Sibinacocha aerial_scanSince 2000, a multi-disciplinary, multinational team of investigators has been working to understand and protect this extreme, yet diverse watershed and there is still much to do. In recent years, urgency has been added to our work by increasing threats from mining in the area. We have documented mineral prospecting at 17,700 ft (5400 m) on the pass located at the north end of the watershed, the very source of Sibinacocha’s waters. Alarmingly, we have learned that official mining concessions have now been filed there. Not only could mining pose a direct threat through the facilitation of access (through road building) and the physical destruction of habitat and undocumented cultural features, but the prospected ore is very high in sulfur-bearing minerals, notably, pyrite. Once the ore body has been disturbed and these minerals are exposed to air and water, a spontaneous and irreversible reaction may occur resulting in acid rock drainage. Acid rock drainage produces highly acidic water that leaches harmful constituents from the rock such as arsenic, copper, lead, zinc, cadmium, and chromium. These minerals are then spread throughout the waterway, potentially poisoning the environment for decades to come.
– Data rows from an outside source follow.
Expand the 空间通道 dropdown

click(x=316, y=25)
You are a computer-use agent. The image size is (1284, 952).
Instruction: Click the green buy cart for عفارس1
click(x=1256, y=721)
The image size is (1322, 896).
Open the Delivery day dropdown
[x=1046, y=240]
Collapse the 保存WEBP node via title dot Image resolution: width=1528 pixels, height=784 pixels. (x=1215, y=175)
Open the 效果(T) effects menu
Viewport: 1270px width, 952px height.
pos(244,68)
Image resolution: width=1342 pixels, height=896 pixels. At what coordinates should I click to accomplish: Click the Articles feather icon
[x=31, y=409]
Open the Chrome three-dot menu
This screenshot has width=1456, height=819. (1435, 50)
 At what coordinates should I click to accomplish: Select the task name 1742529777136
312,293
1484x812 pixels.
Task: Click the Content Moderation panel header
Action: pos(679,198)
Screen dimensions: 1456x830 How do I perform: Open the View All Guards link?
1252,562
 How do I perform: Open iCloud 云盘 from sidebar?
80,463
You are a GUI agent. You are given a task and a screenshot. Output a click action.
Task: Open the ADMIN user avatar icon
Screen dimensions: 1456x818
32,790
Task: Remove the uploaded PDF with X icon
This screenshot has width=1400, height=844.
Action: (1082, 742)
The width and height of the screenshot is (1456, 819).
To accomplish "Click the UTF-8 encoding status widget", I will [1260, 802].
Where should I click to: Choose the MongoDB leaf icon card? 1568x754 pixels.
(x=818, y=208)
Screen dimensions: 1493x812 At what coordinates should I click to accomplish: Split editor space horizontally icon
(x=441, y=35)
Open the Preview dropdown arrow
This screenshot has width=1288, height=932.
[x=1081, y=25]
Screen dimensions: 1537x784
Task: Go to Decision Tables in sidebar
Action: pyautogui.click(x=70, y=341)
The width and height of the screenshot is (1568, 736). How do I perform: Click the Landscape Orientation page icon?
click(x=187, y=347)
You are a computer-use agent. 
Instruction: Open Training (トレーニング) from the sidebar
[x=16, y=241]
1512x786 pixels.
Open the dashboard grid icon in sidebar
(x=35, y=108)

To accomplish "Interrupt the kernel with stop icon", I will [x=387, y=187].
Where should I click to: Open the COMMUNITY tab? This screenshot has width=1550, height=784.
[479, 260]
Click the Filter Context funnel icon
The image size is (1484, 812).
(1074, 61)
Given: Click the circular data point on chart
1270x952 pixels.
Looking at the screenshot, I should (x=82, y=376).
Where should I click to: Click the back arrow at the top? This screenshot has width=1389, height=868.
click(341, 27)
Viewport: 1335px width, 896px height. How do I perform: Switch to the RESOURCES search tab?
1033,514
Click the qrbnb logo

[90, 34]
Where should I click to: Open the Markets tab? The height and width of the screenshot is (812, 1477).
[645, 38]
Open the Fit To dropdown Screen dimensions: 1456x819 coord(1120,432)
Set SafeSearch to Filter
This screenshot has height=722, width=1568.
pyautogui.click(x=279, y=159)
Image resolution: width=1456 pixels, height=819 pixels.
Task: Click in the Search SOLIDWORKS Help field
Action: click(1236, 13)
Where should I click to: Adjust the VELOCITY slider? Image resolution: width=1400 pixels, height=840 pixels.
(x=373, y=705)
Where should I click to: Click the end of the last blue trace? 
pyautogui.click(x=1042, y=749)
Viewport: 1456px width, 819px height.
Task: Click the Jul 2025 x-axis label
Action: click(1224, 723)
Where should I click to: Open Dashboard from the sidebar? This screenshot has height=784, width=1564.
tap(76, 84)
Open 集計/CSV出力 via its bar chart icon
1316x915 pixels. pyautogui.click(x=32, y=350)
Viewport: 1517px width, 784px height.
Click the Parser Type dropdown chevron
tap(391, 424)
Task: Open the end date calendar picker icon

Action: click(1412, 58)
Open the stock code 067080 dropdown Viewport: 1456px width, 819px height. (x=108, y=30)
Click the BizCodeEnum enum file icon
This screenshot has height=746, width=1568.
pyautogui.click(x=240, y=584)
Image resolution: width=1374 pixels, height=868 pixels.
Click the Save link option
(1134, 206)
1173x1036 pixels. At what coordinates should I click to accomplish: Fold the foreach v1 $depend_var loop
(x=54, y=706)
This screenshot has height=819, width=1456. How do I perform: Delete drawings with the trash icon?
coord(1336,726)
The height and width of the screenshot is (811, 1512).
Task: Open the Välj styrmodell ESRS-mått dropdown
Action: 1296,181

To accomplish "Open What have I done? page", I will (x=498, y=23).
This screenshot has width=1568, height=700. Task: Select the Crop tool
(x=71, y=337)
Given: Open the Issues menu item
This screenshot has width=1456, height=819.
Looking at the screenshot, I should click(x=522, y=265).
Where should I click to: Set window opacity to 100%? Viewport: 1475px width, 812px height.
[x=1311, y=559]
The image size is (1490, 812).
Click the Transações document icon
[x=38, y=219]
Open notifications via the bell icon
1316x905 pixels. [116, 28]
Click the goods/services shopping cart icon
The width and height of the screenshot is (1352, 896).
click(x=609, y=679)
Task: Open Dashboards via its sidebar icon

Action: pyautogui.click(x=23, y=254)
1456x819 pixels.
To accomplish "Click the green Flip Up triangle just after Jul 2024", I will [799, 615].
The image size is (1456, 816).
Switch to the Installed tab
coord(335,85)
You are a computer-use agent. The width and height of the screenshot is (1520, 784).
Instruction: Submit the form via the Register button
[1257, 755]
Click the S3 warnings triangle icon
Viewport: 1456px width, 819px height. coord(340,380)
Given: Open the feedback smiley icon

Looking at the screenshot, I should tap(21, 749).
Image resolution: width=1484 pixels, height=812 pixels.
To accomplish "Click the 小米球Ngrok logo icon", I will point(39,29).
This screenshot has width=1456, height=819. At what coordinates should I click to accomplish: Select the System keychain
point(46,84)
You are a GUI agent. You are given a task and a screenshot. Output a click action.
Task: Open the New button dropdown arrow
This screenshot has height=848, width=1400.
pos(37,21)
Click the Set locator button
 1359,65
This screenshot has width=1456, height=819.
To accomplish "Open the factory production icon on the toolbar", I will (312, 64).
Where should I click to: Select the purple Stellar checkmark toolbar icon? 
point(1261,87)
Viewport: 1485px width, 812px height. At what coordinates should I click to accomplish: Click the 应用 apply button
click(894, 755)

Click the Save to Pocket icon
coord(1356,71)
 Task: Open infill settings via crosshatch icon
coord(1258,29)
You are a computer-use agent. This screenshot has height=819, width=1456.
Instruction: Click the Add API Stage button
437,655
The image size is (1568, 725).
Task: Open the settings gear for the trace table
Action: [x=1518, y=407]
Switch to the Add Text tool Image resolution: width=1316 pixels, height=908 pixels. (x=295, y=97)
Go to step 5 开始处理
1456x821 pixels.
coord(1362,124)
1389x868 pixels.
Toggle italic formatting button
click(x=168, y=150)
Researchers have suggested that the Sibinacocha watershed and even the entire Cordillera Vilcanota should be designated as a conservation area to protect its diversity of habitat and wildlife, and to preserve its cultural patrimony. Our work in the area will provide needed information and leverage for these efforts, and protection of the area will also help preserve the mature research programs that we’ve initiated there to date.

 

Sibinacocha Watershed figure

The Sibinacocha watershed (in orange). Sibinacocha covers 20% of its watershed.